▶ **The task**
Among the entries below, find the line with "Screen dimensions: 775x876" and the line with "The height and width of the screenshot is (952, 680).". Return exactly those lines and every line between them, but no pictures.

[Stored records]
● ● ● ● ●

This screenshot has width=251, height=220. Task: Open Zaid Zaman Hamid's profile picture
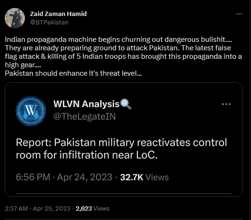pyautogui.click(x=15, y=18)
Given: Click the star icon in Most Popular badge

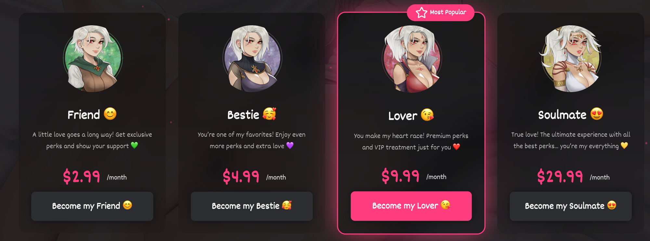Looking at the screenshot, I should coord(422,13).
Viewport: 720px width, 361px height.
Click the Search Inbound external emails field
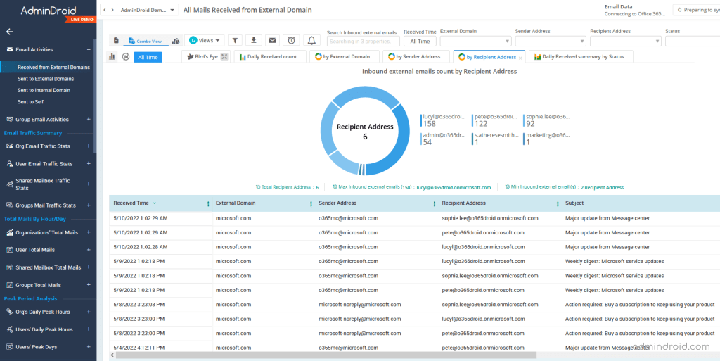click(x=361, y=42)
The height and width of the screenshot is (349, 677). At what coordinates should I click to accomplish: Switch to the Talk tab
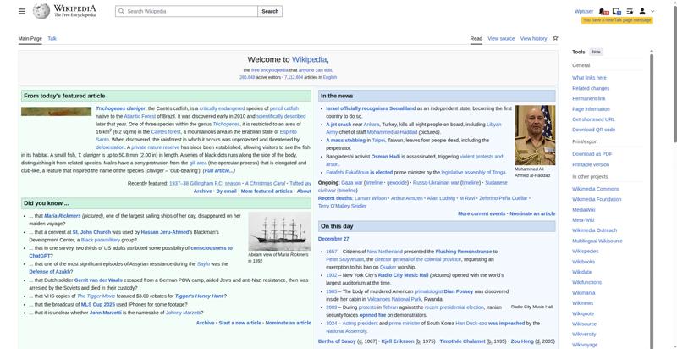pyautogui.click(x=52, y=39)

● ● ● ● ●

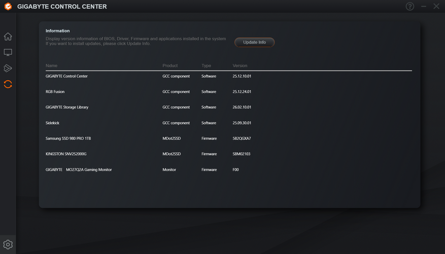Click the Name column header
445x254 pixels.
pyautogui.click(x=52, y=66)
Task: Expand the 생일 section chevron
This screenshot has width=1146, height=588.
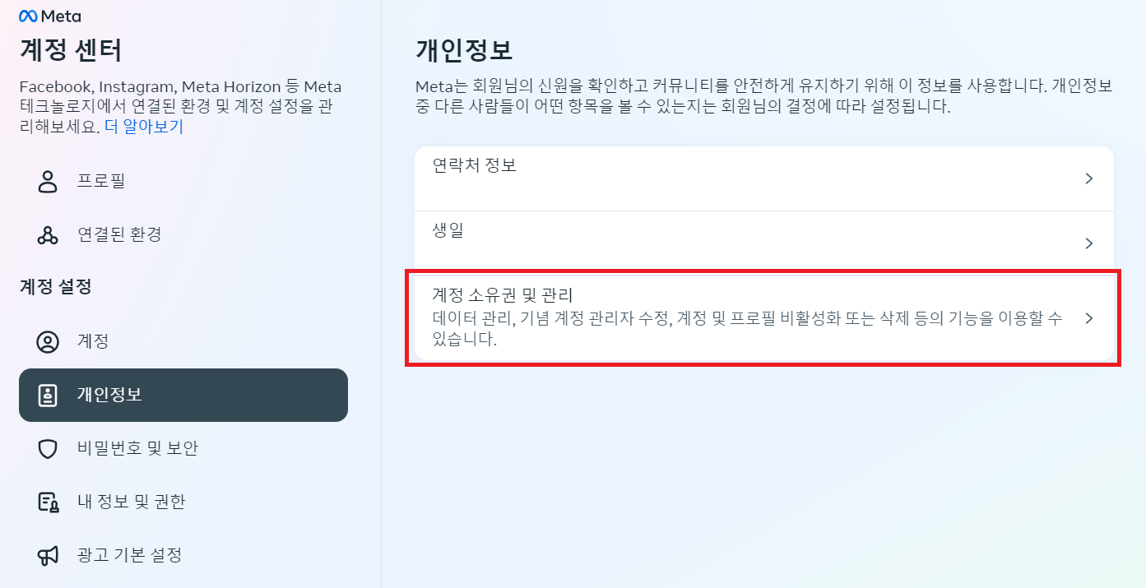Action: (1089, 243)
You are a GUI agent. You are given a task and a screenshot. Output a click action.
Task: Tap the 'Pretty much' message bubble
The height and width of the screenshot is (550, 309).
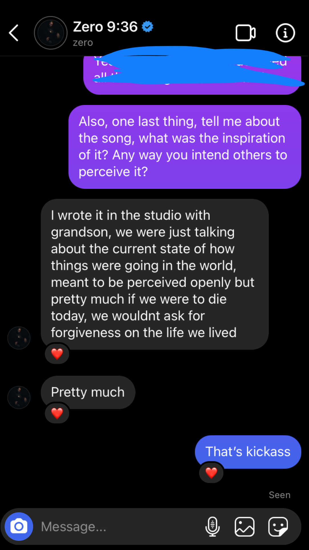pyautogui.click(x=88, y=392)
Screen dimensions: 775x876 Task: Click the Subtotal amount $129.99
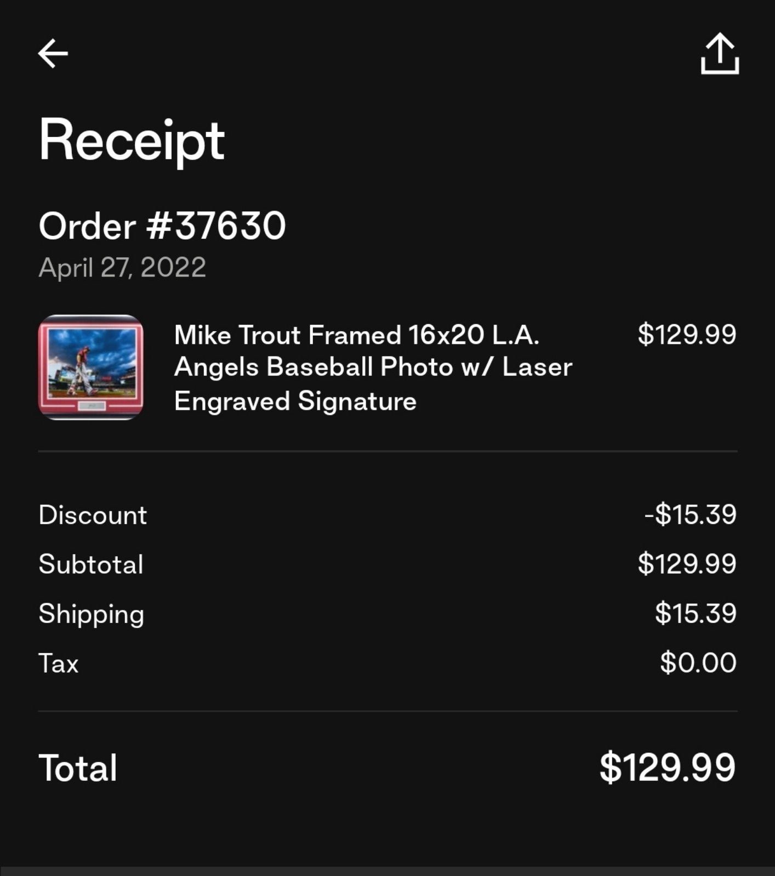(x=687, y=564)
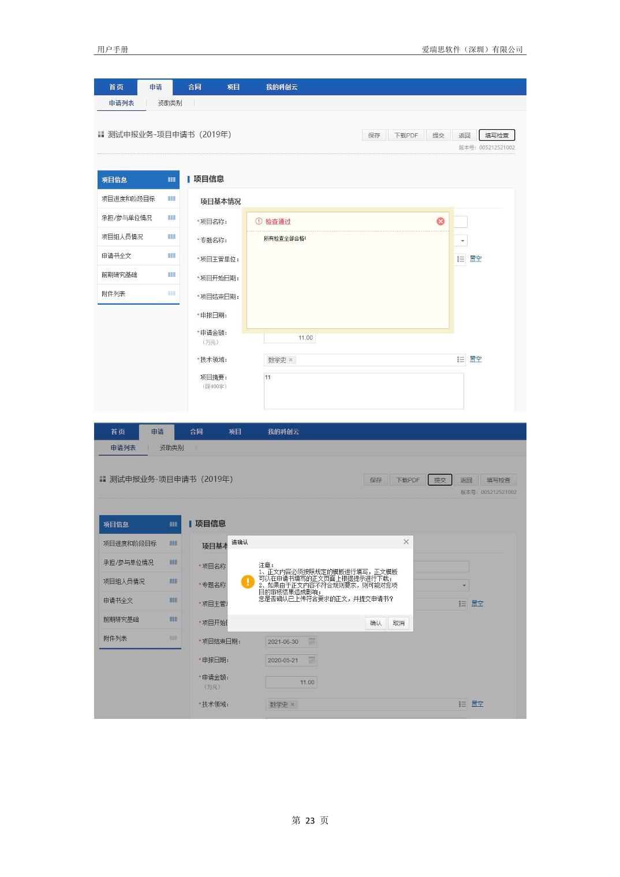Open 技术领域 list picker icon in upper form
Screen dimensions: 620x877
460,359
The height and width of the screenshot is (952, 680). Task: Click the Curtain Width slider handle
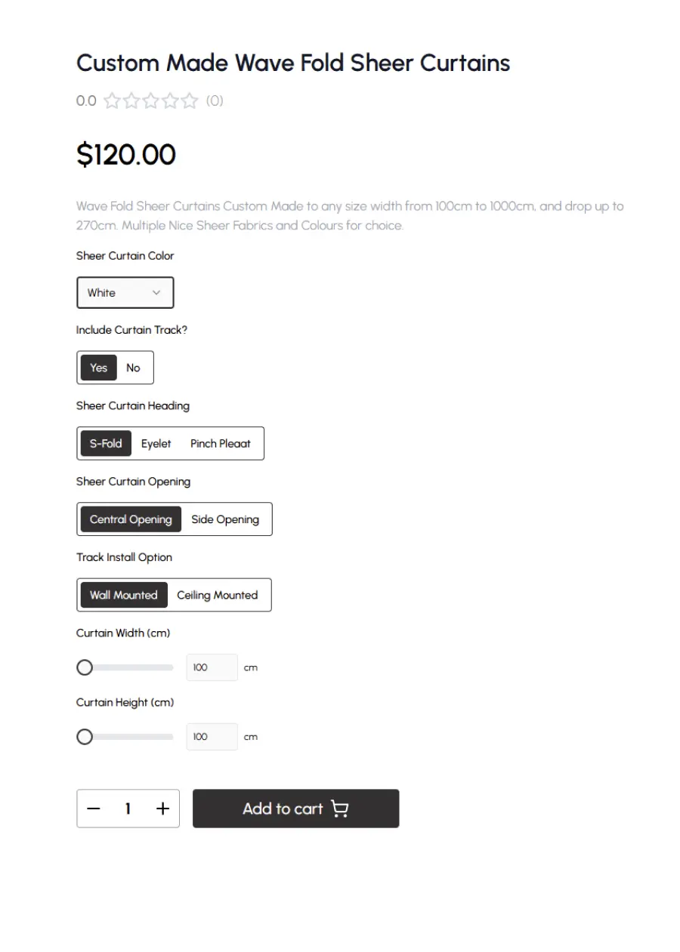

● ● ● ● ●

▶ **Answer**
Screen dimensions: 775x876 Task: Click the Subtotal amount $129.99
(x=687, y=564)
Open 技术领域 list picker icon in upper form
Screen dimensions: 620x877
460,359
The height and width of the screenshot is (952, 680). Task: Click the Curtain Width slider handle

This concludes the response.